Higher normal fasting plasma glucose is associated with hippocampal atrophy: The PATH Study.

Author information

  • 1Centre for Research on Ageing, Health and Wellbeing, Australian National University, Canberra, Australia. nicolas.cherbuin@anu.edu.au

Abstract

OBJECTIVES:

Substantial evidence showing an association between type 2 diabetes (T2D) and cerebral atrophy, cognitive impairment, and dementia is accumulating. However, relatively little is known about the subclinical effects of high plasma glucose levels within the normal range. The aim of this study was to investigate the association between plasma glucose levels and hippocampal and amygdalar atrophy in a sample of 266 cognitively healthy individuals free of T2D, aged 60-64 years, taking part in a longitudinal study of aging.

METHODS:

Fasting plasma glucose was assessed at wave 1. Hippocampal and amygdalar volumes were manually traced on 1.5 T MRI scans collected at wave 1 and at wave 2-4 years later.

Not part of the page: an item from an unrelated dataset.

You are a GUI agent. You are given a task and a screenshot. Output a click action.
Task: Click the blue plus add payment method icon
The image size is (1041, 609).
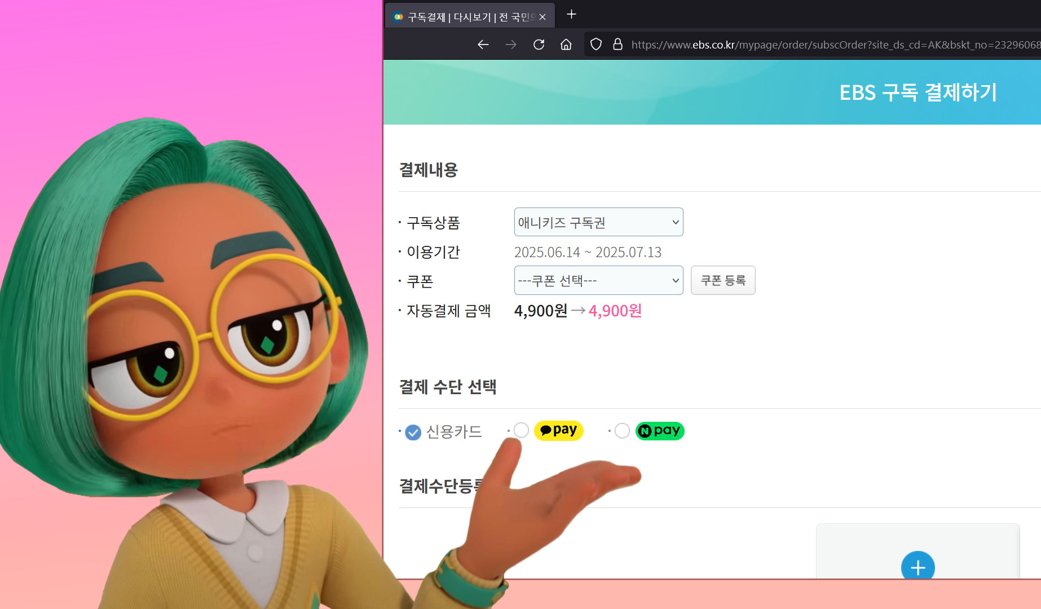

General linear model analyses were used to assess the relationship between plasma glucose and incident medial temporal lobe atrophy after controlling for a range of sociodemographic and health variables.

RESULTS:

Plasma glucose levels were found to be significantly associated with hippocampal and amygdalar atrophy and accounted for 6%-10% in volume change after controlling for age, sex, body mass index, hypertension, alcohol, and smoking.

CONCLUSIONS:

High plasma glucose levels within the normal range (<6.1 mmol/L) were associated with greater atrophy of structures relevant to aging and neurodegenerative processes, the hippocampus and amygdala. These findings suggest that even in the subclinical range and in the absence of diabetes, monitoring and management of plasma glucose levels could have an impact on cerebral health. If replicated, this finding may contribute to a reevaluation of the concept of normal blood glucose levels and the definition of diabetes.

PMID:
22946113
[PubMed - indexed for MEDLINE]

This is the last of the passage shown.